### TRY IT
Find and return every line of the data that contains the word "computer".
*** Block opens ***
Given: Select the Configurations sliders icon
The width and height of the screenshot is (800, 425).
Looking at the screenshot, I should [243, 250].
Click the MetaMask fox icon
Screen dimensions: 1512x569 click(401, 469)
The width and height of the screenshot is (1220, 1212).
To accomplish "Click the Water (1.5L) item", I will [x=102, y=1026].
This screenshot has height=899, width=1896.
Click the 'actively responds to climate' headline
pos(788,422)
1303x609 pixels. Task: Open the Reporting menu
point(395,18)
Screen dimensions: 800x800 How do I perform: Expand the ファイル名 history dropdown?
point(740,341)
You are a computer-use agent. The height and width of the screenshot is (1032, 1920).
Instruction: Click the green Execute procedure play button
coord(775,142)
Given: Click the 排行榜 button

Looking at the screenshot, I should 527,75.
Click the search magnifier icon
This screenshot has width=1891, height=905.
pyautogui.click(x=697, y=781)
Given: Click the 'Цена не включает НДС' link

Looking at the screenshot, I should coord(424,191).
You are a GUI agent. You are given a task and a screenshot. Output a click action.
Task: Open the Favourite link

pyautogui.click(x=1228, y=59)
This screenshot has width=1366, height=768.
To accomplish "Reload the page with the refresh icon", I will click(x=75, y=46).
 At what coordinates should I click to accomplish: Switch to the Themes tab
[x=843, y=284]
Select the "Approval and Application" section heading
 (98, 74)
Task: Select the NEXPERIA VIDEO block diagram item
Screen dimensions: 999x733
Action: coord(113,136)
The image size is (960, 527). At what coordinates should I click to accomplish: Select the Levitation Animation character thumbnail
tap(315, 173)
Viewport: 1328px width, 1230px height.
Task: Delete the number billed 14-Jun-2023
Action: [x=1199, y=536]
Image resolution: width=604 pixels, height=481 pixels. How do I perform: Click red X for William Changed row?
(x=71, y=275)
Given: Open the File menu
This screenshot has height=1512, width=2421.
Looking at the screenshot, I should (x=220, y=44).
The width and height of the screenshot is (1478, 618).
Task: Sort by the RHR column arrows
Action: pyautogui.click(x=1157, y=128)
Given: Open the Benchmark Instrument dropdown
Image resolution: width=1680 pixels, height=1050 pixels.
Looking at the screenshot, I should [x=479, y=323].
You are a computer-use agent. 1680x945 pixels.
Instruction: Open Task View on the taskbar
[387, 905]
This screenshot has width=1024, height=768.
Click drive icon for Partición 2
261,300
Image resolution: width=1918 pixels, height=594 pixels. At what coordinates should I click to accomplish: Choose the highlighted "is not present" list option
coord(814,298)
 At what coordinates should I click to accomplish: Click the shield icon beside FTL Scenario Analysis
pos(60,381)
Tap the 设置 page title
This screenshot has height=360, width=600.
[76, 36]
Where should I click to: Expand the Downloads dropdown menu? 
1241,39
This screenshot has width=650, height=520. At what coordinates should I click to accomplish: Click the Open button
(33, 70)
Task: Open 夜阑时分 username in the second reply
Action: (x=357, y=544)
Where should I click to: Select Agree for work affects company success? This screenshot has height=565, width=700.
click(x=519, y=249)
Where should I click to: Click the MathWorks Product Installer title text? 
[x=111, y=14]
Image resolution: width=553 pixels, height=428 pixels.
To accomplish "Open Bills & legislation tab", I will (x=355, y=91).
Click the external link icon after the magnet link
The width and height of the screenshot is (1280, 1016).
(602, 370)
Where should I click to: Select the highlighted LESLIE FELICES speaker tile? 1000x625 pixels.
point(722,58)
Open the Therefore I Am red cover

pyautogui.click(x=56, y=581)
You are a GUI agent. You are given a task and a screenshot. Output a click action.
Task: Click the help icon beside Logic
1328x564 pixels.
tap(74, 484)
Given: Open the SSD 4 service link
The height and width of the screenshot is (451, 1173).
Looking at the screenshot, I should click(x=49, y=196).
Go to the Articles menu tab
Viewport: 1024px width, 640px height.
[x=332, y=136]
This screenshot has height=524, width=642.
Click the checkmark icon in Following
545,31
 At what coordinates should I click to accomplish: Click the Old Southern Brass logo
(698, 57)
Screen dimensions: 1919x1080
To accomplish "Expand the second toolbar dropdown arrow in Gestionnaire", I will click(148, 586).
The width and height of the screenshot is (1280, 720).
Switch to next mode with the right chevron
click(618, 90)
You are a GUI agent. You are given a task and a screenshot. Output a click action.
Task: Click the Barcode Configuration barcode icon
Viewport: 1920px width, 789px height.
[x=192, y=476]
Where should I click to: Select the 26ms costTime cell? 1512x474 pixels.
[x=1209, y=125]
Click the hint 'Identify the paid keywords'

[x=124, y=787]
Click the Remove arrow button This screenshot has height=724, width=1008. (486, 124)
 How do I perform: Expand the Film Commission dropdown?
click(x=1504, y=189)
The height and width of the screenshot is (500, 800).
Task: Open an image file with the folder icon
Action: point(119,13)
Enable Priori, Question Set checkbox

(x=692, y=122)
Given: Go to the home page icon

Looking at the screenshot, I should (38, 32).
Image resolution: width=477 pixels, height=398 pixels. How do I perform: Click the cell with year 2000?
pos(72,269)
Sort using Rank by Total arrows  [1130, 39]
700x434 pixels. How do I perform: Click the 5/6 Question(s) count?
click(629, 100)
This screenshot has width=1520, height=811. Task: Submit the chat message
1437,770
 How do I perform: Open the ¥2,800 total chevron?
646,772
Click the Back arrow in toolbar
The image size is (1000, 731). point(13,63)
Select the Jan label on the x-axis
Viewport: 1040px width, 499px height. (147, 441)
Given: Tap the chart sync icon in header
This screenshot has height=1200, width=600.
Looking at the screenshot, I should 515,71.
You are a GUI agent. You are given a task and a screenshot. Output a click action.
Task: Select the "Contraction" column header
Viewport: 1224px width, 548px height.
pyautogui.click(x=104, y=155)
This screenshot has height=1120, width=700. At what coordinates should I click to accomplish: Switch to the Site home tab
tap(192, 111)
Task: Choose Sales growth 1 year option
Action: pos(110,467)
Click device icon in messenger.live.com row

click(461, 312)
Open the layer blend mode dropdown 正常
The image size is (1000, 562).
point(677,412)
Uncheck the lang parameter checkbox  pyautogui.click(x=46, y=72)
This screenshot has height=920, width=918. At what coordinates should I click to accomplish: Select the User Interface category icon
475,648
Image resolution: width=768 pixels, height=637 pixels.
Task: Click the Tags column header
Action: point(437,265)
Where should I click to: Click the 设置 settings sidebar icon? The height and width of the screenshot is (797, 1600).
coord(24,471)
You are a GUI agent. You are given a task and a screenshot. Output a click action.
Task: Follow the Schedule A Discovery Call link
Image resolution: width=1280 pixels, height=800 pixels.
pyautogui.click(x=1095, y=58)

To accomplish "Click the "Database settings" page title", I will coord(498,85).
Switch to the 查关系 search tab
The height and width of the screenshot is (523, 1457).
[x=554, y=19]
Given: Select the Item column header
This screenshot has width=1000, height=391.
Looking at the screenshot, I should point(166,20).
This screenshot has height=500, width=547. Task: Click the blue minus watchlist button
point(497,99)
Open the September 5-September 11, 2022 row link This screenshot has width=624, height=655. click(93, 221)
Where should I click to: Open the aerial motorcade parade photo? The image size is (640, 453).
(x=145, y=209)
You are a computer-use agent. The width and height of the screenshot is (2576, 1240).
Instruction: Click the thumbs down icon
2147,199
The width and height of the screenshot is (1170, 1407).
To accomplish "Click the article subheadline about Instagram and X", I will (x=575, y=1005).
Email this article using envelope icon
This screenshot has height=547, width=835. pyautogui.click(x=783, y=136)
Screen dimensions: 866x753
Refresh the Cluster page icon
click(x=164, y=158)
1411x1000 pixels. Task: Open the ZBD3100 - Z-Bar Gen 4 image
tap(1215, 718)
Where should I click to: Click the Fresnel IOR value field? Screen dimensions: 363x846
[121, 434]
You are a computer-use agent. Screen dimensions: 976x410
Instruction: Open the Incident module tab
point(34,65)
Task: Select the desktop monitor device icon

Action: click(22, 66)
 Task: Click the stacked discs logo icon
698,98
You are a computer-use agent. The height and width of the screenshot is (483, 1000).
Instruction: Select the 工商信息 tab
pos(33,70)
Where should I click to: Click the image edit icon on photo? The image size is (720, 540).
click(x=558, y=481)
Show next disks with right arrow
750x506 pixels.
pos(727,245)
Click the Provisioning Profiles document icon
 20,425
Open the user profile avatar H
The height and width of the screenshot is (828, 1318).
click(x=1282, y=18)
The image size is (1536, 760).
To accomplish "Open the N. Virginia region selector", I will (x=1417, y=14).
*** Block closes ***
### OUTPUT OF THE EXERCISE
You are a computer-use agent. The height and width of the screenshot is (1032, 1920).
You are a computer-use agent. 1680x945 pixels.
You are a computer-use agent. The width and height of the screenshot is (2576, 1240).
You are a computer-use agent. Screen dimensions: 976x410
You are a computer-use agent. The height and width of the screenshot is (483, 1000).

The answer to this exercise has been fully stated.